The statue is 3 m tall and weighs 5.5 t. According to alternative measurements, the statue stands 3.91 meters from the base to the flame top and 3.10 meters across the lap. In 1991, the Guinness Book of Records recognized it as the "sacred object with the highest intrinsic value," with its gold content valued at £21.1 million (later updated to £109 million in 2008).

The Golden Buddha was crafted using the traditional lost-wax casting technique, with the gold thickness ranging from 1 to 1.5 cm.
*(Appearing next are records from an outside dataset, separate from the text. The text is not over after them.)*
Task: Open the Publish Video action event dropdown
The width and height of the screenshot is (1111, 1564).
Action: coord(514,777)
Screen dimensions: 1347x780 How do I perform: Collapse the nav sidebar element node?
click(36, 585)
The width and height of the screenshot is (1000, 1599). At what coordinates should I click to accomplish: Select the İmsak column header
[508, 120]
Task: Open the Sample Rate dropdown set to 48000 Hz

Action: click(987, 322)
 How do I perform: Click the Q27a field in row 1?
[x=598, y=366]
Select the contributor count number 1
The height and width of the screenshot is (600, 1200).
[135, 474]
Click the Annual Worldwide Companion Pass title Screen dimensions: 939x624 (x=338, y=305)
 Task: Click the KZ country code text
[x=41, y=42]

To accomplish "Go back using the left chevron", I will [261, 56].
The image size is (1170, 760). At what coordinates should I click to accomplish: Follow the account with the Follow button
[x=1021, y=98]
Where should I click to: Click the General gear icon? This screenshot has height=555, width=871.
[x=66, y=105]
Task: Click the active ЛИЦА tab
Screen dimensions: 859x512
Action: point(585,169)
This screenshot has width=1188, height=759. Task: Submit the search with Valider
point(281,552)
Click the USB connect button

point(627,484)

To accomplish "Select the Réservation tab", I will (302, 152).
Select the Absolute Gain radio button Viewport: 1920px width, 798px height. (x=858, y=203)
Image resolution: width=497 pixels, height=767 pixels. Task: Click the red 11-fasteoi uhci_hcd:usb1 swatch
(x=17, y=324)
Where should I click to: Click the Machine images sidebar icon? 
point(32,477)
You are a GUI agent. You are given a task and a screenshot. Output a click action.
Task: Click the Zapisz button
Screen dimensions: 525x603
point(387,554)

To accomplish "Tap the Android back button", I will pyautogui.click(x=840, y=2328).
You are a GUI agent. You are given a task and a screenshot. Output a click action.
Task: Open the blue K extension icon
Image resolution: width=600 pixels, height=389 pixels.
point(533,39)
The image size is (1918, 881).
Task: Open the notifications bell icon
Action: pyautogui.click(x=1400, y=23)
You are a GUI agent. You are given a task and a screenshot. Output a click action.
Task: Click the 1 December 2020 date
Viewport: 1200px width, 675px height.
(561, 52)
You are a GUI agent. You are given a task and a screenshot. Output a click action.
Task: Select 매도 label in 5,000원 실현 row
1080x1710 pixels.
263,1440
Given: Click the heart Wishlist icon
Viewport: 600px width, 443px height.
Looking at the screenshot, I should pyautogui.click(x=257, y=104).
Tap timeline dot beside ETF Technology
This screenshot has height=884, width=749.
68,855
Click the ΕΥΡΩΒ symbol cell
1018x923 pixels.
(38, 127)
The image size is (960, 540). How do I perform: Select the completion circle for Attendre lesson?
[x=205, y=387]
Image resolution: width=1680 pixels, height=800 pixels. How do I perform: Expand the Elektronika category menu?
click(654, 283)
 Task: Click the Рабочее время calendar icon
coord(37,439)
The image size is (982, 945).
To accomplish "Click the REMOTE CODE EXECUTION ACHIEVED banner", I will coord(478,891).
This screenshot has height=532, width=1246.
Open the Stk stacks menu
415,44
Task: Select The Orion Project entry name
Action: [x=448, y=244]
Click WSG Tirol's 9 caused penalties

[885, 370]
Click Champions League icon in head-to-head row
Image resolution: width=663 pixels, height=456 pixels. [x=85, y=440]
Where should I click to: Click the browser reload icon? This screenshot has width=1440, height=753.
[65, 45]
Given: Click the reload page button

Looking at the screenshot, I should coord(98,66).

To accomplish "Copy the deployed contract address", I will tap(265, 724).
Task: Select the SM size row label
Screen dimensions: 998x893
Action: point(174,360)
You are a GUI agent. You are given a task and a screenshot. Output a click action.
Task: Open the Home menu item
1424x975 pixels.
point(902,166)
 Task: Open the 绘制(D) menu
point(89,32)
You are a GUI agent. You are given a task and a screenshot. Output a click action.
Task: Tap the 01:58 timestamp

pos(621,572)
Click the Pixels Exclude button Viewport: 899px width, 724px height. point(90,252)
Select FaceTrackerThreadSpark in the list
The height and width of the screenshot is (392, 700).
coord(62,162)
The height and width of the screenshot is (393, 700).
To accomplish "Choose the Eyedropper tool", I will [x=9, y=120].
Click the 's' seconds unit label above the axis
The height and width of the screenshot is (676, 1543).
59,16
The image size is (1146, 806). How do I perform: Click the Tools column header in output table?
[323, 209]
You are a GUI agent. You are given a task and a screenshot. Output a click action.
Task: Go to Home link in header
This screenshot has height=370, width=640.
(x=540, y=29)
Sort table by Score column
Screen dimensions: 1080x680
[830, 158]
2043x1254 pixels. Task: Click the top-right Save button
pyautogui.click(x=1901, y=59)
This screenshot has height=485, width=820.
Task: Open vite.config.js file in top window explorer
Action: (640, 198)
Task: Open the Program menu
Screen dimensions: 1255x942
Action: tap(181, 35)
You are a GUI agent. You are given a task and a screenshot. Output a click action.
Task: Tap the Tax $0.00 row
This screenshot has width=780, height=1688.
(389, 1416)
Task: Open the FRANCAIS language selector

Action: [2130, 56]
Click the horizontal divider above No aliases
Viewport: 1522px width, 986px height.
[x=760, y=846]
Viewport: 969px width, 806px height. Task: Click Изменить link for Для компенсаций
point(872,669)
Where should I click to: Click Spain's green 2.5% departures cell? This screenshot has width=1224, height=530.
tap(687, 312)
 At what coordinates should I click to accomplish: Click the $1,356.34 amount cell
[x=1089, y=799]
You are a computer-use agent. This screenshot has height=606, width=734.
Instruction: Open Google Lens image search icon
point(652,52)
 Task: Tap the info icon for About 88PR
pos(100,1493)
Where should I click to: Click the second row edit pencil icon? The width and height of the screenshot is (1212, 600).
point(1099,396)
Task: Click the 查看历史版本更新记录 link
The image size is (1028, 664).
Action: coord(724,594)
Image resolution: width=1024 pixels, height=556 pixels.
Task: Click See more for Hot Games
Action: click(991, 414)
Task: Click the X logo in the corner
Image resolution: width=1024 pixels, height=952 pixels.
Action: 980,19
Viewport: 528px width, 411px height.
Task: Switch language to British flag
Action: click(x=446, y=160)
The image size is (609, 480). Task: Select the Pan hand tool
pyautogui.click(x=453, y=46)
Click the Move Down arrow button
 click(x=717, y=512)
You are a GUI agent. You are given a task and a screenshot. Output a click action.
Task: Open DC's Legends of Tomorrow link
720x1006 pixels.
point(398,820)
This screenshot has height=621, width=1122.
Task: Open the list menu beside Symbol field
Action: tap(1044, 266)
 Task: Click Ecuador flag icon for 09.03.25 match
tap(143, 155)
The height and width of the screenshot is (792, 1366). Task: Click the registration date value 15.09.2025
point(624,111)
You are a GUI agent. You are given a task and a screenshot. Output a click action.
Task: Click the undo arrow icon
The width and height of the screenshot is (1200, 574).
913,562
Due to its immense size, the statue was cast in nine separate sections—including the head, the torso, the lap, and three pieces for each arm—allowing it to be completely disassembled.

The Buddha is represented in the traditional pose of Bhumisparsha Mudra (touching the earth with the right hand to bear witness Lord Buddha's enlightenment at Bodh Gaya and victory over Mara). The original statues of Sukhothai sit on a common pedestal form. The flame that crowns the ushnisha is an innovation of Sukhothai that symbolises the splendour of spiritual energy. The line of the hairdressing forms a "V" shape in the root of the hairs, underlined by the elegant curve of the eyebrows that join above the aquiline nose, all according to the prescribed rules. The three wrinkles in the neck and the much elongated ear lobes, signs of his former status of prince, also form part of the code, as do the wide shoulders and the chest inflated.